Fifty pounds
- Country: United Kingdom
- Value: £50 sterling
- Width: 156 mm
- Height: 85 mm
- Security features: Raised print, metallic thread, watermark, microlettering, UV feature, holographic feature, see-through registration device
- Material used: Cotton
- Years of printing: 2009–2015

Obverse
- Design: Elsie Inglis
- Design date: 2009

Reverse
- Design: Antonine Wall
- Design date: 2009

= Clydesdale Bank £50 note =

The Clydesdale Bank £50 note was a sterling banknote. Until its withdrawal it was the second largest denomination of banknote issued by the Clydesdale Bank. The last cotton note, first issued in 2009 bears a portrait of Elsie Inglis, founder of the Scottish Women's Hospitals, on the obverse and an image of the Antonine Wall on the reverse.

==History==
The Clydesdale Bank began issuing banknotes (although not in £50 denominations) in 1838, the same year as the bank's founding. Early banknotes were monochrome, and printed on one side only. The issuing of banknotes by Scottish banks was regulated by the Banknote (Scotland) Act 1845 until it was superseded by the Banking Act 2009. Though strictly not legal tender in Scotland, Scottish banknotes are nevertheless legal currency and are generally accepted throughout the United Kingdom. Scottish banknotes are fully backed such that holders have the same level of protection as those holding genuine Bank of England notes. The £50 note was the second largest denomination of banknote issued by the Clydesdale Bank.

The Famous Scots issue of the £50 note featuring economist Adam Smith was introduced in 1981. On the reverse of this note are several images representing engineering and agricultural machinery in the eighteenth century.

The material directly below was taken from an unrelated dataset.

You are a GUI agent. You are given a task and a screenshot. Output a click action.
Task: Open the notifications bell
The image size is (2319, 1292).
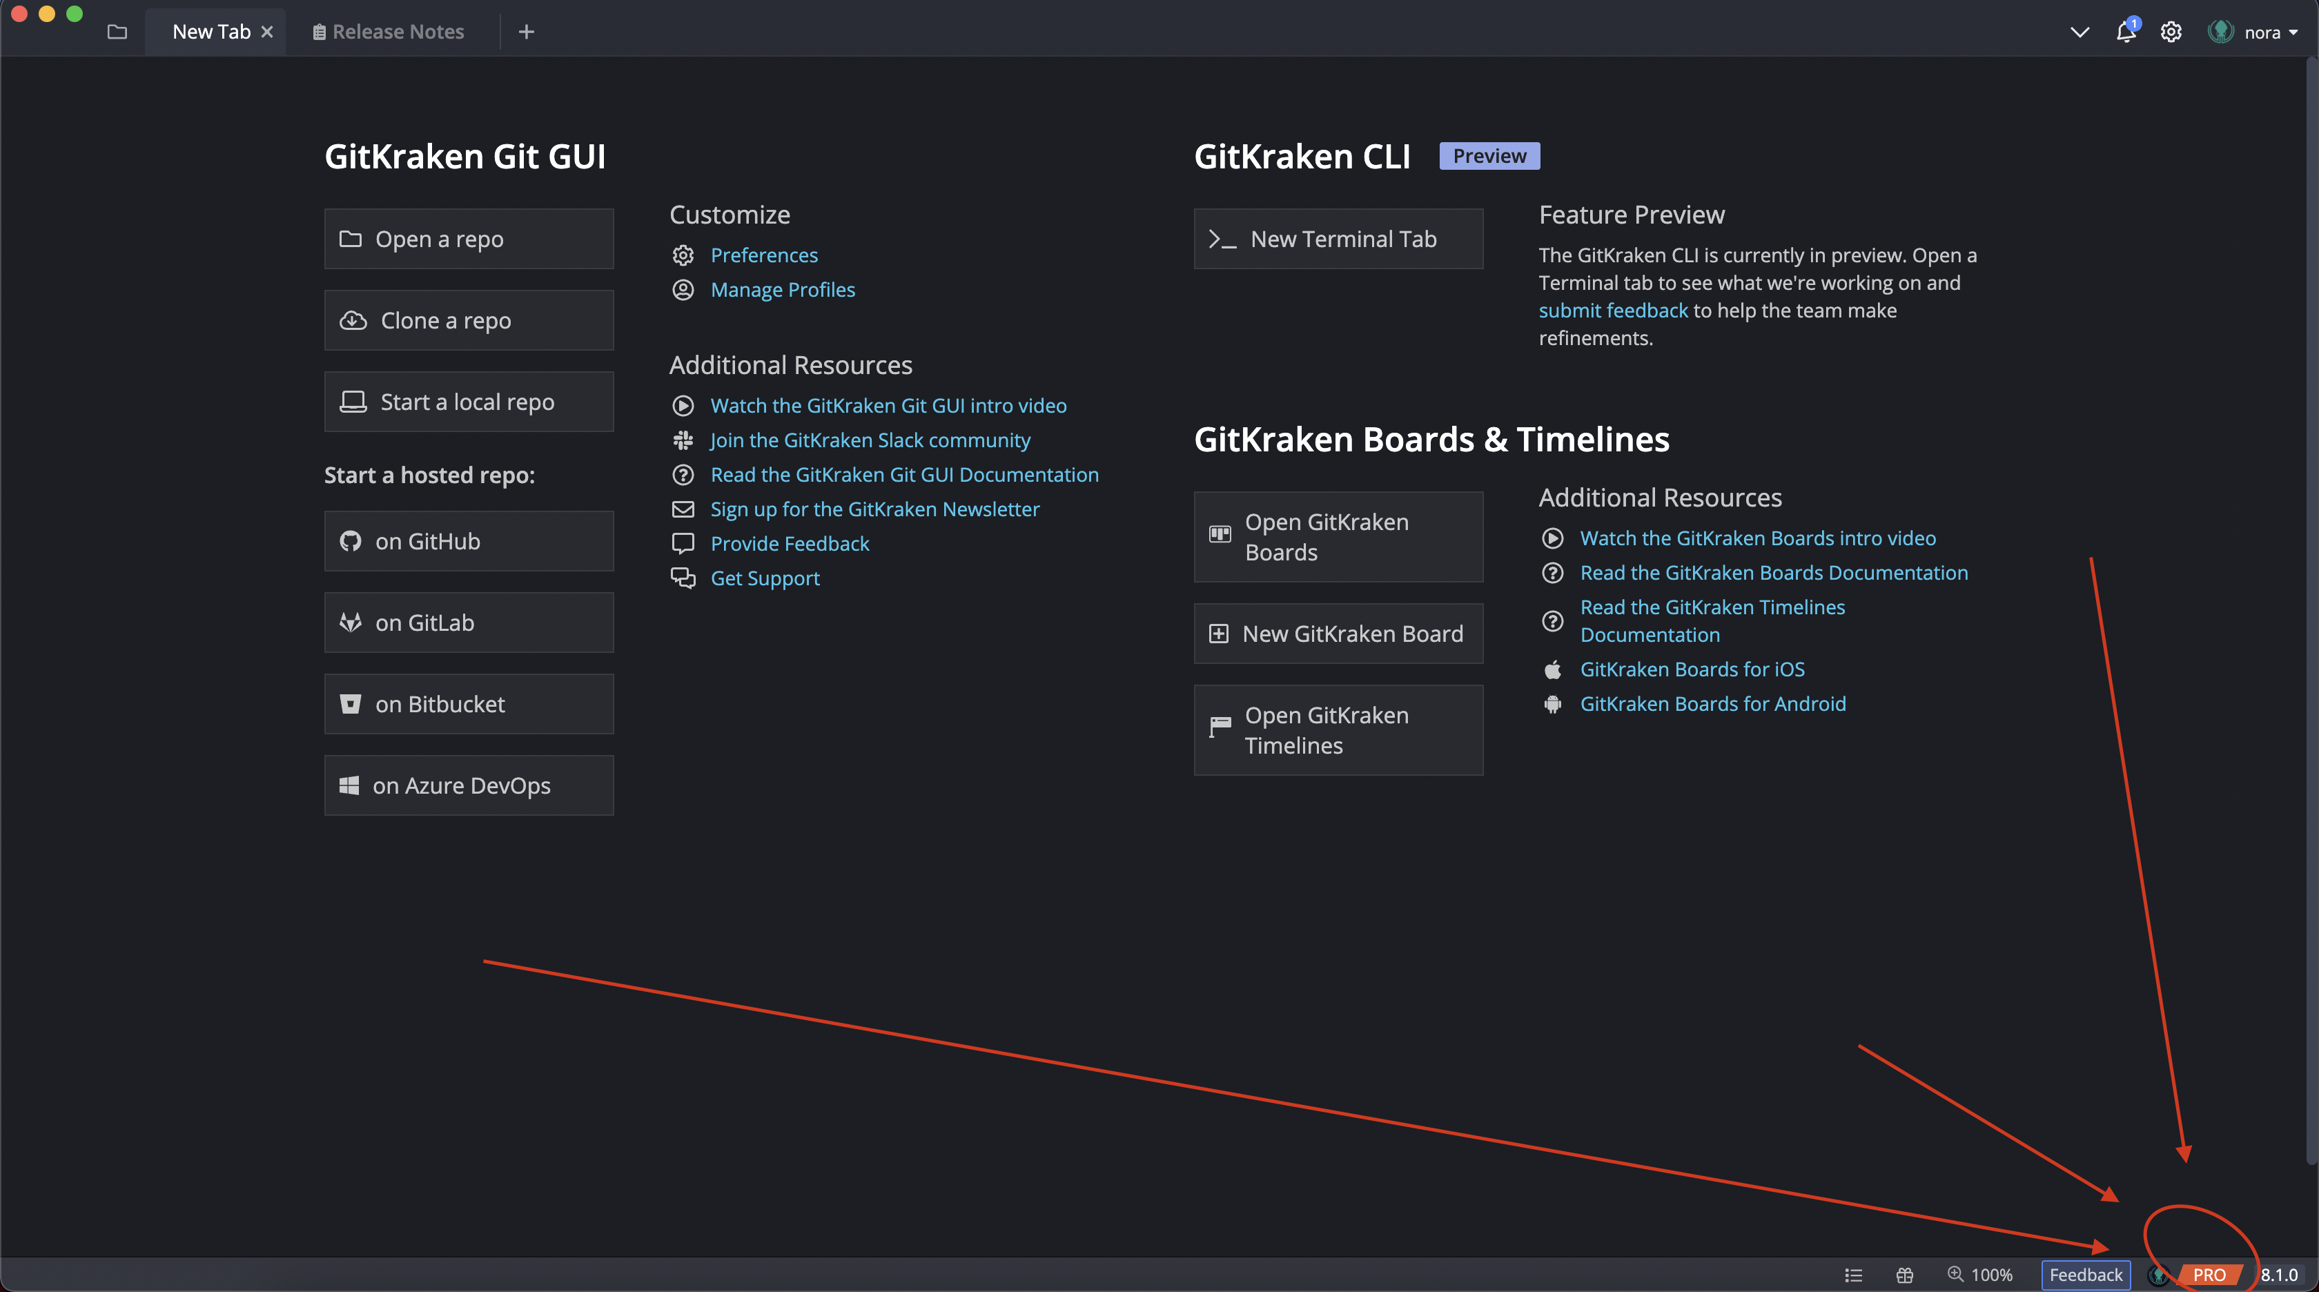pyautogui.click(x=2125, y=32)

The current World Heritage series £50 note was introduced in 2009. This note features a portrait of Elsie Inglis on the front, and an image of the Antonine Wall on the back.

The Clydesdale Bank £50 note was withdrawn from circulation on 30 September 2022. At present no successor polymer note has been issued.

==Designs==

| Note | First issued | Colour | Size | Design | Additional information |
|---|---|---|---|---|---|
| Famous Scots | 1981 | Green | 156 × 85 mm | Front: Adam Smith; Back: Various images | Withdrawn 30th September 2022 |
| World Heritage | 2009 | Green | 156 × 85 mm | Front: Elsie Inglis; Back: Antonine Wall | Withdrawn 30th September 2022 |

Information taken from The Committee of Scottish Bankers website.